DATA EXTRACTS: Begin
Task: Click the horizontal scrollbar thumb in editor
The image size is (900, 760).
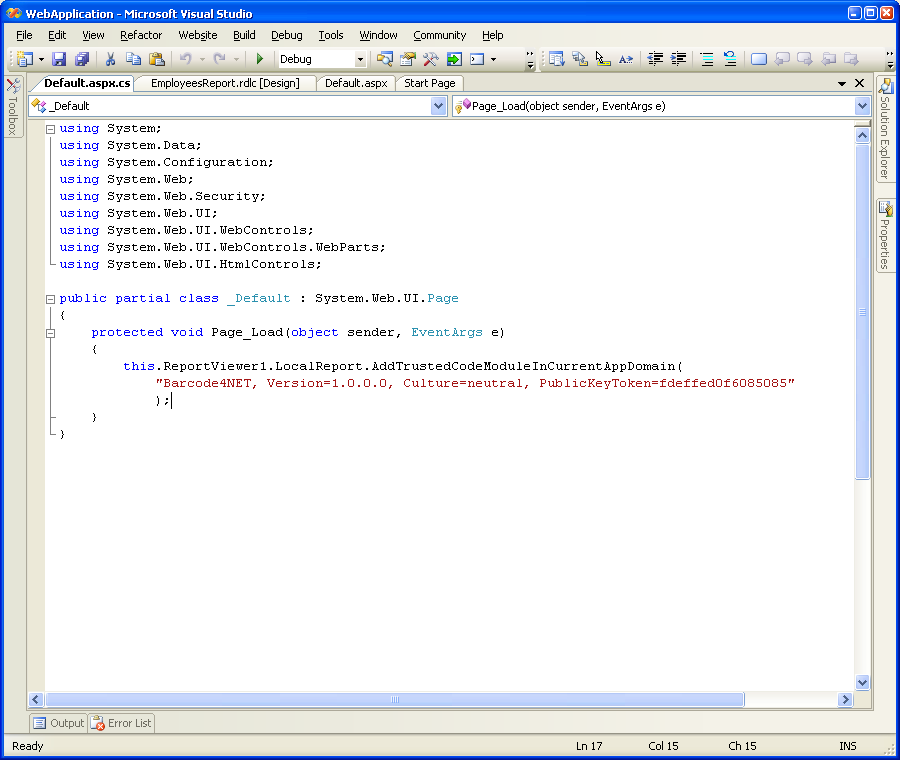Action: (x=394, y=700)
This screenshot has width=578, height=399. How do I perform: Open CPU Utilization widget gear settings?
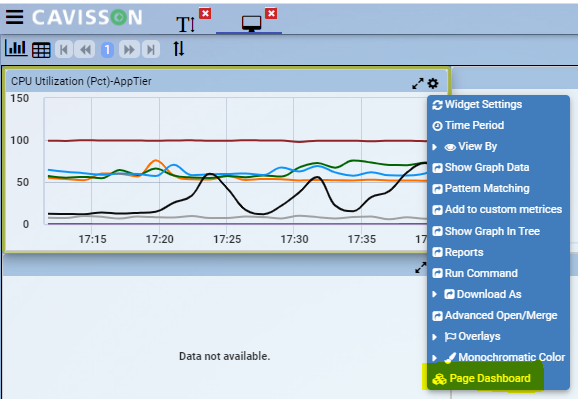click(x=433, y=83)
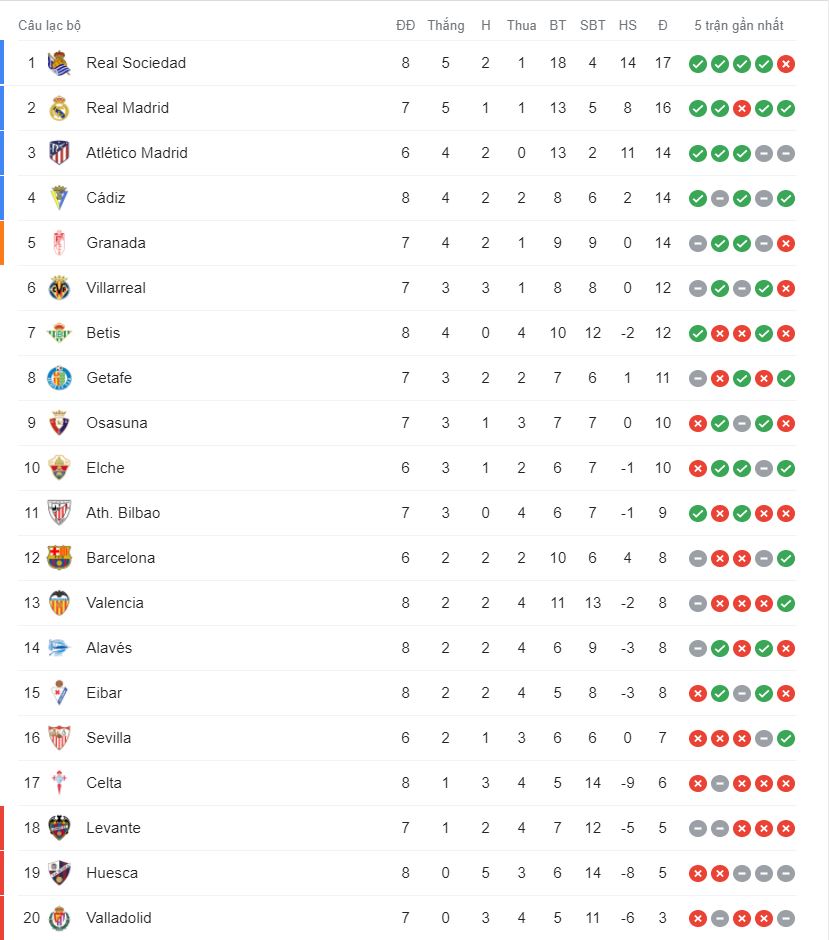This screenshot has width=829, height=940.
Task: Click the 5 trận gần nhất header
Action: pos(739,25)
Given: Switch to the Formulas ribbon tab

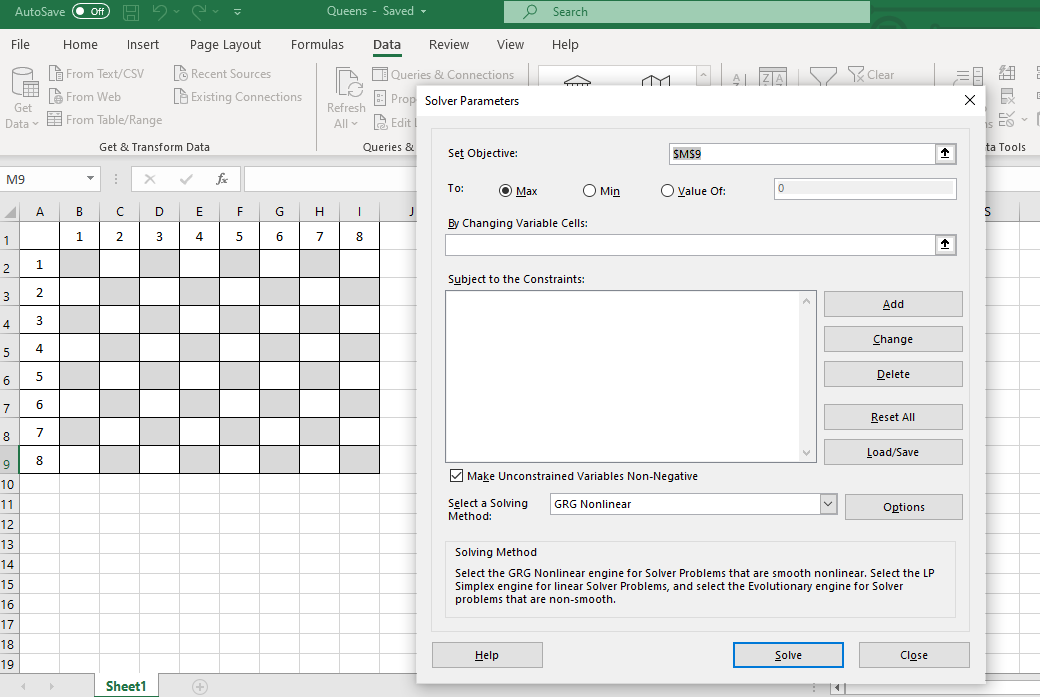Looking at the screenshot, I should coord(317,44).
DATA EXTRACTS: End
■ TASK OBJECTIVE
Your answer must be the records exactly as they stand, with no pictures in it.

■ RESPONSE TO THIS EXERCISE
Task: Click the horizontal scrollbar thumb in editor
The image size is (900, 760).
Action: (x=394, y=700)
This screenshot has width=578, height=399. How do I perform: Open CPU Utilization widget gear settings?
click(x=433, y=83)
This screenshot has width=829, height=940.
Task: Click the 5 trận gần nhất header
Action: pos(739,25)
Given: Switch to the Formulas ribbon tab

Looking at the screenshot, I should coord(317,44).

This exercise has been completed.